掃除をするなら、どうせならきちんとやりたい。中途半端に終わらせるくらいなら、最初から手をつけないほうがいい。そんな考え方で掃除に向き合っていた時期がありました。部屋を整えること自体は嫌いではなく、むしろきれいになった空間を見るのは好きでした。
ただ、完璧を目指すようになってから、掃除が次第に重たい作業に変わっていきました。時間を確保し、手順を考え、気になるところをすべて片付けようとするほど、終わったあとの疲労感が強くなっていったのです。
掃除を頑張ったはずなのに、達成感よりも疲れや消耗感が残る。その状態が続くうちに、「掃除=疲れるもの」という印象が強まり、掃除自体を避けるようになっていました。
この記事では、掃除を完璧にやろうとして疲れてしまった経験を振り返りながら、そこから学んだことを整理していきます。
完璧な掃除を目指していた背景
掃除を完璧にやろうとしていた背景には、「きれいな状態が正しい」という意識がありました。部屋は整っていて当たり前、散らかっているのは良くないこと、という価値観が自然と染みついていたのだと思います。
また、情報の影響も大きくありました。理想的な部屋や収納の例を見るほど、自分の環境との差が気になり、「ここまでやらなければ意味がない」という感覚が強くなっていきました。

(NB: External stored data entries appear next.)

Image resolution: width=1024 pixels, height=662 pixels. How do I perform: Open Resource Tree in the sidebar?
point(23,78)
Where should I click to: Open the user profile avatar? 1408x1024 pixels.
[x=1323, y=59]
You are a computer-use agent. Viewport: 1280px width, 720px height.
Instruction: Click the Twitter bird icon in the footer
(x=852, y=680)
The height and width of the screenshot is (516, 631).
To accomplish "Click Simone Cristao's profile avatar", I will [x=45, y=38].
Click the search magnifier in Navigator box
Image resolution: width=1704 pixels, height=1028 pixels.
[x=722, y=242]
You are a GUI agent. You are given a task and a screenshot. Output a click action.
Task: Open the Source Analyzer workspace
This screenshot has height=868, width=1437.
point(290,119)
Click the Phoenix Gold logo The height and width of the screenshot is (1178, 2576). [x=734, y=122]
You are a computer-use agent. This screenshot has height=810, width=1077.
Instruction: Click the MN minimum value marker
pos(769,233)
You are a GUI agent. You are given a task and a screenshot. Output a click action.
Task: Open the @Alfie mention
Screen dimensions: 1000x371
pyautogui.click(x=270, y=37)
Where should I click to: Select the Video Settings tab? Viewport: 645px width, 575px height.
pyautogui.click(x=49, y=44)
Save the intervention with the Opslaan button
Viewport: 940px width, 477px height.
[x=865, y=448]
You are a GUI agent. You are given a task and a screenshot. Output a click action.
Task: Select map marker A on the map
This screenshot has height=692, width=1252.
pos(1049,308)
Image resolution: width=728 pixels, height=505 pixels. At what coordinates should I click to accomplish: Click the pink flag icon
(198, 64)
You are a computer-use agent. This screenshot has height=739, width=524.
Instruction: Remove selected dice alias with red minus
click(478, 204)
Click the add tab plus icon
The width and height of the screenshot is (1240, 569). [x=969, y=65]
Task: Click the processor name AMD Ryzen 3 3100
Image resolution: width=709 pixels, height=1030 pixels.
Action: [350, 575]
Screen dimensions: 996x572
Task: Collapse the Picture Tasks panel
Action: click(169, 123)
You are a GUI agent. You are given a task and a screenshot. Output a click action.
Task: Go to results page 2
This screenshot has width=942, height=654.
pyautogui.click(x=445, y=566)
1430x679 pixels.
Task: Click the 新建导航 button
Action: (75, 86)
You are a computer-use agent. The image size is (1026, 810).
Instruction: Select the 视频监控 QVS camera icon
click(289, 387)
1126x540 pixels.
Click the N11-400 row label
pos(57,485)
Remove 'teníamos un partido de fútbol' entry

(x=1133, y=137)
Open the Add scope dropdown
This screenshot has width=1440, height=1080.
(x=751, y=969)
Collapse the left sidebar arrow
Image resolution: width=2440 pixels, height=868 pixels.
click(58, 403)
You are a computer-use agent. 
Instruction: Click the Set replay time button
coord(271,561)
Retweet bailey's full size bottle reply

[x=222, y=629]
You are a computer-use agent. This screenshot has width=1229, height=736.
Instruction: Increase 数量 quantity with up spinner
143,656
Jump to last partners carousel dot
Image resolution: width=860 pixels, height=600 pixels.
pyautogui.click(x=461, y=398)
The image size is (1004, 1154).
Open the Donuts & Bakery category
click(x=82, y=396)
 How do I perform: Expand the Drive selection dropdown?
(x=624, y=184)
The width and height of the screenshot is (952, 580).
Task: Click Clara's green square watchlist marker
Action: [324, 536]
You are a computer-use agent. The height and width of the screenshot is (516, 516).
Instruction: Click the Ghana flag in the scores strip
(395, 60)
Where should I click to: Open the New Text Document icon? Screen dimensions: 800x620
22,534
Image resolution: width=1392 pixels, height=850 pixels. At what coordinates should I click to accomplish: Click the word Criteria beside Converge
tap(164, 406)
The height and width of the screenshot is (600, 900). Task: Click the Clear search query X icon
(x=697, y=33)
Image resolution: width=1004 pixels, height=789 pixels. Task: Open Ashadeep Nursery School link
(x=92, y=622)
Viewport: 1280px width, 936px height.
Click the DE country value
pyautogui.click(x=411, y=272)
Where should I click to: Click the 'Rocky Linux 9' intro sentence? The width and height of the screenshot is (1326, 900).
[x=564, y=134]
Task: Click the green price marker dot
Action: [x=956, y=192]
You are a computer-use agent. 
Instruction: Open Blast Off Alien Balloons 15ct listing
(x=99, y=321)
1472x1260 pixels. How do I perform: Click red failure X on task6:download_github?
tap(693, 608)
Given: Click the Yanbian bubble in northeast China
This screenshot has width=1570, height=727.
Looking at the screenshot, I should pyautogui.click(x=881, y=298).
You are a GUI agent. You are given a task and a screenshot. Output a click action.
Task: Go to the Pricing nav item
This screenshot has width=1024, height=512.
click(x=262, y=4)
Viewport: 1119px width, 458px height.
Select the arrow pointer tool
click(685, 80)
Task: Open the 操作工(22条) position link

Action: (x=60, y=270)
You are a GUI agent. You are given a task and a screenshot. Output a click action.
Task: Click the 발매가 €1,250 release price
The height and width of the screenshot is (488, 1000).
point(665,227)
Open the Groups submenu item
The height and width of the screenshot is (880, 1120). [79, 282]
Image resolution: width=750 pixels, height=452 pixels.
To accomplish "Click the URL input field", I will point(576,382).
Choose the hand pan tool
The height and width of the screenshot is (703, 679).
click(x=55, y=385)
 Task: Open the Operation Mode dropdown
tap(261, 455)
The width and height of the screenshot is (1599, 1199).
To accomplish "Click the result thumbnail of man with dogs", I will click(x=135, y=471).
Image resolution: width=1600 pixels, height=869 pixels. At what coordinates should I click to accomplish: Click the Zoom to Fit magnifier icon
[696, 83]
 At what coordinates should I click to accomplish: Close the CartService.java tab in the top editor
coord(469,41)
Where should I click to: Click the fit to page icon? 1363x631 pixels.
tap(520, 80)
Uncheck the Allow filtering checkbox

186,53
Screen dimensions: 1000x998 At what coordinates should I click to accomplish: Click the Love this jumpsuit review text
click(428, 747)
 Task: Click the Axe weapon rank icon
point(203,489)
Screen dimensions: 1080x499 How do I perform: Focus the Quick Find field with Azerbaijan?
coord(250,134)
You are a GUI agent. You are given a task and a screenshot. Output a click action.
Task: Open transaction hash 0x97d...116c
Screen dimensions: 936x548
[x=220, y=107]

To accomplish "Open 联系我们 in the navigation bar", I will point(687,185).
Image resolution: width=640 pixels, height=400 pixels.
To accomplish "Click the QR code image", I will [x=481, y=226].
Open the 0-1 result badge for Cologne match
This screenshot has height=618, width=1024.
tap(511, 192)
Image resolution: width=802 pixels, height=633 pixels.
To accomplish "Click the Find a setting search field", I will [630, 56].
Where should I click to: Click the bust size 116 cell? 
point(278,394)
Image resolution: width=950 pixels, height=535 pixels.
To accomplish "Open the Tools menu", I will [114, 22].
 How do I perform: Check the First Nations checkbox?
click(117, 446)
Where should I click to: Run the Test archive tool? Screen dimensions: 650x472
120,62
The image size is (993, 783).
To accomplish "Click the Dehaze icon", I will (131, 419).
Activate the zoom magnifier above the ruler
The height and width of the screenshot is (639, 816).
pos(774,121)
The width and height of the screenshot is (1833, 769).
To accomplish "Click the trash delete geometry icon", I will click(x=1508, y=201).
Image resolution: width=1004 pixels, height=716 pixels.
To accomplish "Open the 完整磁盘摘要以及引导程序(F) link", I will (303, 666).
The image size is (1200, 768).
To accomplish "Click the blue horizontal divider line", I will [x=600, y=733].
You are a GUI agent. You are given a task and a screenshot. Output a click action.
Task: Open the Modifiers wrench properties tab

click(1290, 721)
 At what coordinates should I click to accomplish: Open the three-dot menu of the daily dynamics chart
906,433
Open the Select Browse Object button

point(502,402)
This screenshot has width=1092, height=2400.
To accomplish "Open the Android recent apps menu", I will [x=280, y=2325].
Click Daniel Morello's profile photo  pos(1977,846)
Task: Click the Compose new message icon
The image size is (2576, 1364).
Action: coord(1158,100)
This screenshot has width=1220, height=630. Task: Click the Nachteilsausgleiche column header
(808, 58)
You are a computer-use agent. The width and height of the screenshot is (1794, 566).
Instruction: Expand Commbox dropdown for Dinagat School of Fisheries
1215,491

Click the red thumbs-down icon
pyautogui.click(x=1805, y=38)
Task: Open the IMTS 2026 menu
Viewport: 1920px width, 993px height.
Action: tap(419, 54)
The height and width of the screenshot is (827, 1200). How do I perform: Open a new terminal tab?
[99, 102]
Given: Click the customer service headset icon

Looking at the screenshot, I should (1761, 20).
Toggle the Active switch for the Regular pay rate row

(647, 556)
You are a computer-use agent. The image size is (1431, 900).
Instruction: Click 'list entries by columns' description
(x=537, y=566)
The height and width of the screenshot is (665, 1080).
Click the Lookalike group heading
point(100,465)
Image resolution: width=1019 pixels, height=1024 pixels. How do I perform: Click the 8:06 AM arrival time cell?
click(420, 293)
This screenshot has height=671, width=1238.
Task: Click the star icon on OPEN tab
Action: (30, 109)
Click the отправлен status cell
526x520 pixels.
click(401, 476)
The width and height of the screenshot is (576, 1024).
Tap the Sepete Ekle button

掃除をする時間を確保する以上、無駄にしたくないという気持ちもありました。一度始めたら徹底的にやることで、次の掃除が楽になるはずだと考えていたのです。
しかし、生活は常に変化します。仕事や体調、気分によって余裕のある日もあれば、そうでない日もあります。その変化を無視して、毎回同じレベルの掃除を求めていたことが、負担を大きくしていました。
完璧を目指す掃除で起きていたこと
掃除を完璧にやろうとする中で、いくつか共通した問題が起きていました。
- 掃除のハードルがどんどん上がっていった一度きれいにすると、その状態を基準に考えるようになります。その結果、少しの乱れでも気になり、次に掃除を始めるまでの心理的負担が大きくなっていました。
- 掃除にかかる時間が読めなくなった完璧を目指すほど、「ここも気になる」「ついでにあそこも」と作業が増え、終わりが見えなくなっていました。
- 掃除後の疲労感が強く残ったきれいにはなるものの、体力や気力を消耗しすぎて、次の行動に影響が出ることもありました。
疲れが積み重なって感じた変化
完璧な掃除を続けようとした結果、掃除に対する気持ちにも変化が現れました。
以前は前向きだった掃除が、次第に「気合が必要な作業」に変わっていきました。掃除をする日を決めても、その日が近づくにつれて気が重くなり、先延ばしにすることも増えていきました。
また、掃除ができていない状態に対して、必要以上にストレスを感じるようになりました。少し散らかっただけで落ち着かず、自分を責める気持ちが生まれることもありました。
この状態が続いたことで、「掃除を完璧にやること」が目的になり、「生活を快適にするための掃除」という本来の意味を見失っていたことに気づきました。
完璧を手放して見えてきた考え方
掃除で疲れ切ってしまったあと、考え方を見直すようになりました。完璧を目指さなくても、生活は十分に回るのではないか、と考えるようになったのです。
- 掃除は調整作業だと捉える常に理想の状態を保つのではなく、困らない状態に戻す作業だと考えることで、基準を下げられるようになりました。
- その日の余力に合わせてやる余裕のある日は少し多めに、余裕のない日は最低限にする。その柔軟さが、掃除を続けやすくしました。
- やらなかった部分を責めない全部できなかったとしても、手をつけた部分があれば十分だと考えることで、気持ちが楽になりました。
まとめ|完璧を目指さなくても掃除は成り立つ
掃除を完璧にやろうとして疲れてしまった経験は、決して無駄ではありませんでした。その過程で、自分にとって無理のある基準や考え方が見えてきたからです。
掃除は、生活を快適にするための手段であって、消耗する原因である必要はありません。完璧を手放し、自分のペースを優先することで、掃除との付き合い方は大きく変わります。
もし掃除がつらいと感じているなら、一度「どこまでやるか」の基準を見直し、疲れない形を探してみてください。